Невольно задумываешься о причинах этого, ведь если мы хотим всерьез возрождать в церкви общинную жизнь, то должны иметь в виду все ее исторические модели, весь мировой христианский опыт, как и все совершённые в этом отношении ошибки (кстати, в приверженности кальвинистской, пресвитерианской модели церковного устройства нас уже пытались обвинить). Мне показалось, что коллективизм возник от того, что Кальвин (как и вообще протестантизм) захотел внешним образом решить какие-то глубокие и внутренние вещи, которые так не решаются. Например, понятно, что доктрина о предопределении в его варианте избавляет человека от одержимости вопросом о собственном спасении, иногда характерной для католицизма: ты знаешь, что этот вопрос уже как-то решен, только не знаешь — как, но это и избавляет тебя от необходимости об этом заботиться, а освободившиеся силы ты можешь отдать попечению о ближнем и преображению мира.
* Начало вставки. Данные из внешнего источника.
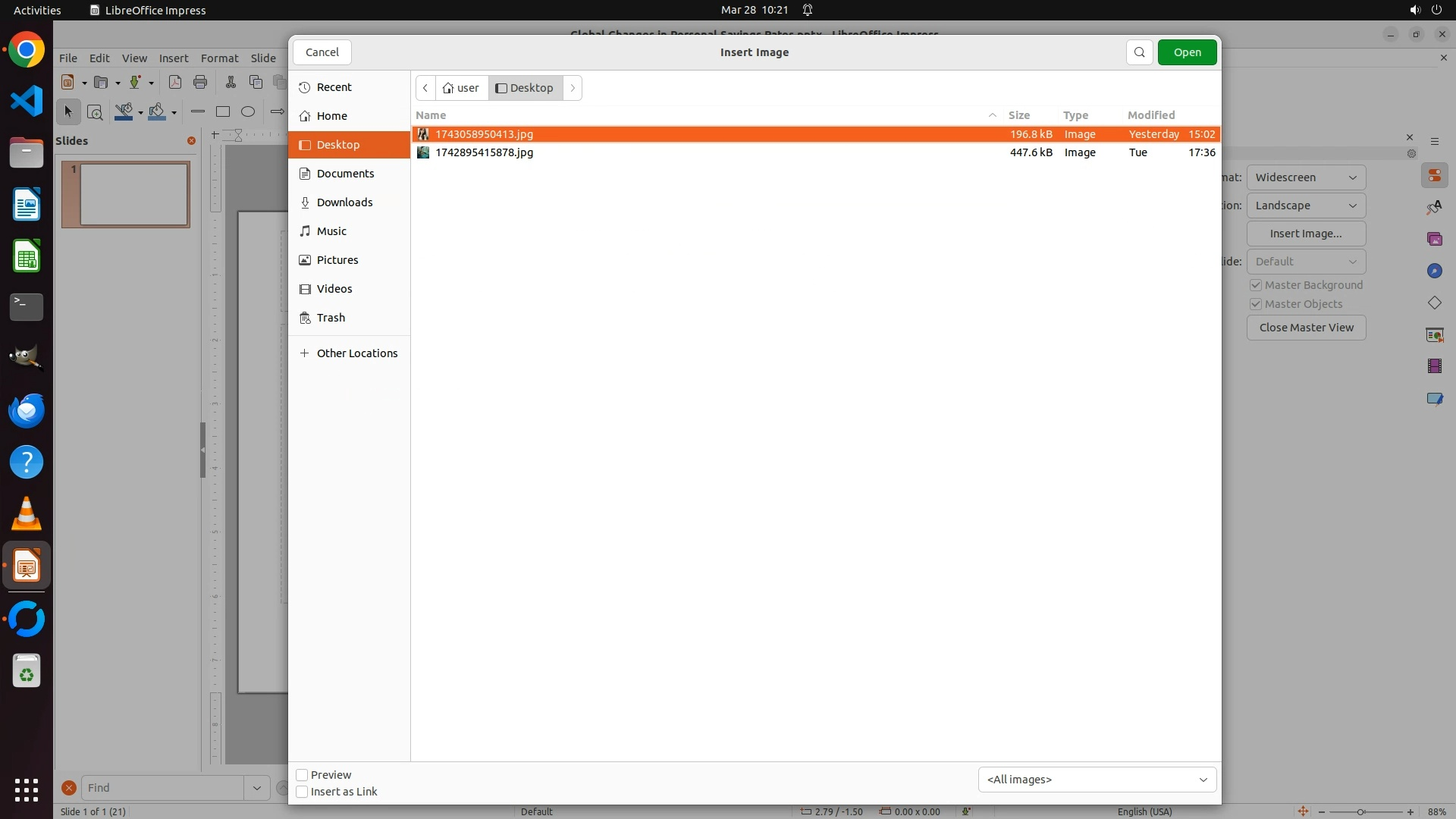The width and height of the screenshot is (1456, 819).
Task: Open the All images filter dropdown
Action: 1097,780
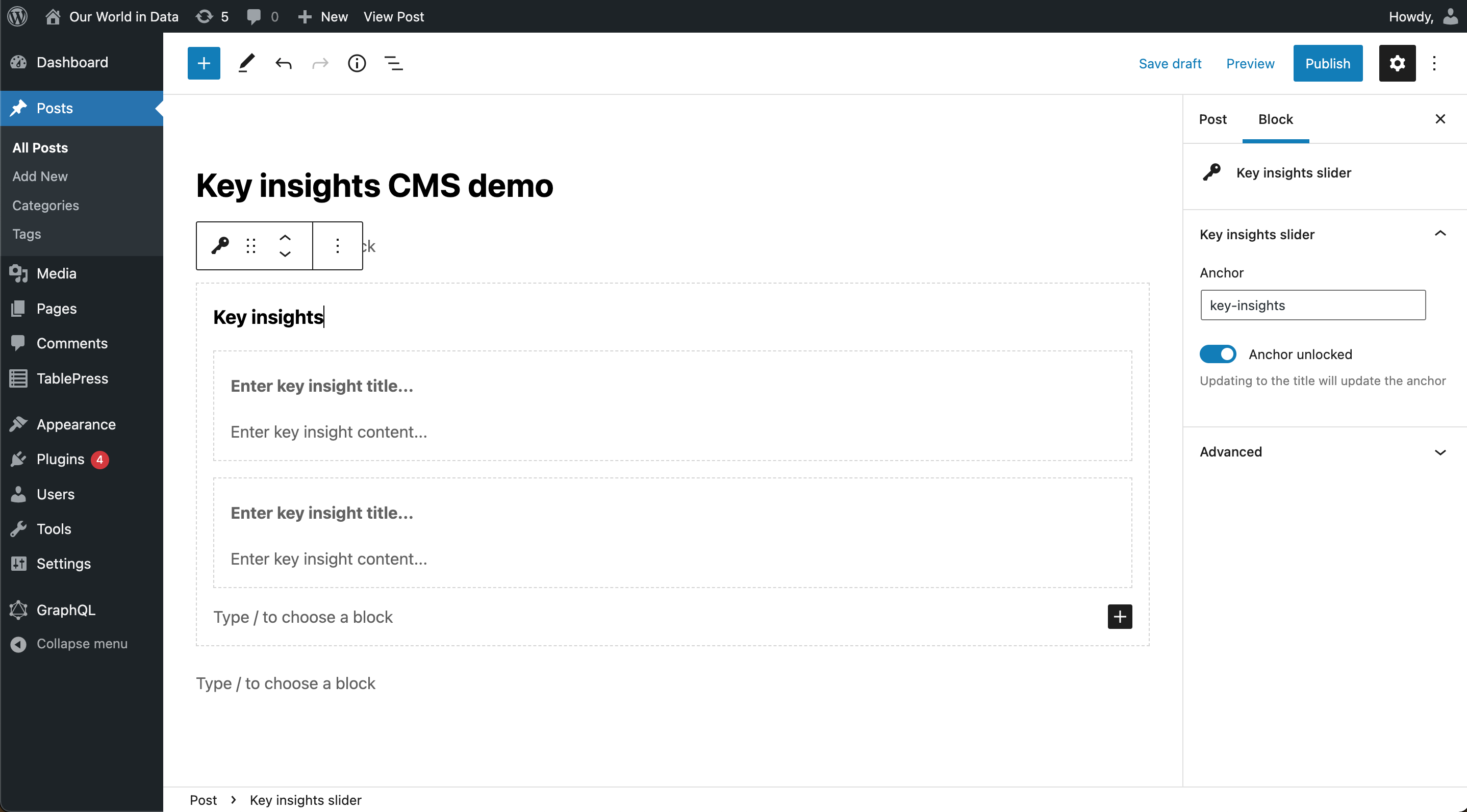Screen dimensions: 1467x812
Task: Select the Tools pencil icon in toolbar
Action: (246, 63)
Но при этом из жизни человека почти исчезает, за ненадобностью, весь мистериальный, символический пласт религиозной жизни, искусство и т.п. Поэтому доктрина Кальвина звучит заманчиво, но нельзя человека механически «преобразить», он постоянно нуждается в сакраментальном освящении, в таинственном переживании искупления и спасения, в духовном переживании раскрытия своего сердца навстречу любящему и спасающему, прощающему и освящающему (т.е. делающему тебя Своим) Искупителю. Без этого сердце человека постепенно засыхает, религиозная жизнь подменяется нравственным императивом, община — коллективом, а творческое преображение мира — просто его благоустройством ради собственного комфорта.
Из-за этого проявляются и все очевидные достоинства, и все менее очевидные недостатки. С одной стороны, Швейцария — воплощение стабильности, основанной на местной соборности. Хрестоматийный пример, характеризующий эту страну. Швейцария — это конфедерация из 23-х кантонов, и имени президента всей конфедерации, как правило, никто не помнит, в отличие от главы своего кантона.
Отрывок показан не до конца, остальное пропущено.